Copy the records from the beginning through the line that contains "pyautogui.click(x=195, y=89)", swapping "sticky note" for "note card" and leaving everything else unchanged.

▶ Input rows:
================================
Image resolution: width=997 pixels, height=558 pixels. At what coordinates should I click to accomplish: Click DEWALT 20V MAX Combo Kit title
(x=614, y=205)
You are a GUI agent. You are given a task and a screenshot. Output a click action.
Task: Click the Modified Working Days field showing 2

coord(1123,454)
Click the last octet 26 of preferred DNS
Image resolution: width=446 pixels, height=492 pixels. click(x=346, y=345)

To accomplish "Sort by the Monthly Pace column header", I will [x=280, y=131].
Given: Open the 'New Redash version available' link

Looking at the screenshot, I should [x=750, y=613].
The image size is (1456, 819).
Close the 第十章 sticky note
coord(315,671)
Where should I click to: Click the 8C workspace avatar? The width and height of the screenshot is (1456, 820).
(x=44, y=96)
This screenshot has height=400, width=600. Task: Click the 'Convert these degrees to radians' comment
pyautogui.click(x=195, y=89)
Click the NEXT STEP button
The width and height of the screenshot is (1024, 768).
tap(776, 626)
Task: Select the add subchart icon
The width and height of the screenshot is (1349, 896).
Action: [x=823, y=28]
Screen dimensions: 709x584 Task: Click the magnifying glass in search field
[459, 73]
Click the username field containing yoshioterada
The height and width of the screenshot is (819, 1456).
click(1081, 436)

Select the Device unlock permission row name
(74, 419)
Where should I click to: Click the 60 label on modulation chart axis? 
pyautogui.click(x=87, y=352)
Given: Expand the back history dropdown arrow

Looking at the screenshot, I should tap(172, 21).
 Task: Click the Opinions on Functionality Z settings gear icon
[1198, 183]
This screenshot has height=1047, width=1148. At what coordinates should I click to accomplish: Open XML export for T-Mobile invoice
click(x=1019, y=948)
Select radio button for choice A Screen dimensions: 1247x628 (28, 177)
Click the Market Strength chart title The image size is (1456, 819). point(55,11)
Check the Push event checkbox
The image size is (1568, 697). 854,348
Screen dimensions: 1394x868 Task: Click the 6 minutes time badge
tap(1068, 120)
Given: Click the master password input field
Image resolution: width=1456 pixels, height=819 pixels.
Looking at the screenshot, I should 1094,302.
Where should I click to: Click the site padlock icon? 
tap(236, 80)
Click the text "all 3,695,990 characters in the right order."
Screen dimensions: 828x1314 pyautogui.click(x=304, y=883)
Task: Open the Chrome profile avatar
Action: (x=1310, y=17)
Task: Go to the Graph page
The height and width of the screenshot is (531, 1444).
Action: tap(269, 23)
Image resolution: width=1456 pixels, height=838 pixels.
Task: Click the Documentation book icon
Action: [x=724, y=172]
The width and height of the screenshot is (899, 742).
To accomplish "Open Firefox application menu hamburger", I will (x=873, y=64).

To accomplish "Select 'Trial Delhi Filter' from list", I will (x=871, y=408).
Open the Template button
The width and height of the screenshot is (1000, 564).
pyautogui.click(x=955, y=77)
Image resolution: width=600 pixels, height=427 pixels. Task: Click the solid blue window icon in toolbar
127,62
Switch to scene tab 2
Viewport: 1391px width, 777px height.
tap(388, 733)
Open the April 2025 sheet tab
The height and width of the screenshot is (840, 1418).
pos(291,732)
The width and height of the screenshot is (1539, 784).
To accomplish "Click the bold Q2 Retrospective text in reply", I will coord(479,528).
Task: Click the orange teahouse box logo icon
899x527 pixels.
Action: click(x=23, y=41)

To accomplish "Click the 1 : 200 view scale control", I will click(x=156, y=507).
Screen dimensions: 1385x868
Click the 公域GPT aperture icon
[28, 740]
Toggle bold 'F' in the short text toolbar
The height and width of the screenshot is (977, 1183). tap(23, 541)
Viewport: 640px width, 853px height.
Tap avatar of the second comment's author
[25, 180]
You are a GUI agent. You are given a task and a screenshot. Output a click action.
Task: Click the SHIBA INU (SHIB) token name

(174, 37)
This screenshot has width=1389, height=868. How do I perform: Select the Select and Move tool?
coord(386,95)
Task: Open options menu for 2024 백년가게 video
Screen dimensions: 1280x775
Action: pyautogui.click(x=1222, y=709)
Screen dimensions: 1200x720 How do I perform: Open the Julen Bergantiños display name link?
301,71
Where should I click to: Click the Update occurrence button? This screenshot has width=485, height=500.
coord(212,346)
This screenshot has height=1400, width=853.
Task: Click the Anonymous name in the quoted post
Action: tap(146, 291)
================================
▶ Exercise response:
Image resolution: width=997 pixels, height=558 pixels. At what coordinates should I click to accomplish: Click DEWALT 20V MAX Combo Kit title
(x=614, y=205)
You are a GUI agent. You are given a task and a screenshot. Output a click action.
Task: Click the Modified Working Days field showing 2

coord(1123,454)
Click the last octet 26 of preferred DNS
Image resolution: width=446 pixels, height=492 pixels. click(x=346, y=345)

To accomplish "Sort by the Monthly Pace column header", I will [x=280, y=131].
Given: Open the 'New Redash version available' link

Looking at the screenshot, I should [x=750, y=613].
The image size is (1456, 819).
Close the 第十章 note card
coord(315,671)
Where should I click to: Click the 8C workspace avatar? The width and height of the screenshot is (1456, 820).
(x=44, y=96)
This screenshot has height=400, width=600. Task: Click the 'Convert these degrees to radians' comment
pyautogui.click(x=195, y=89)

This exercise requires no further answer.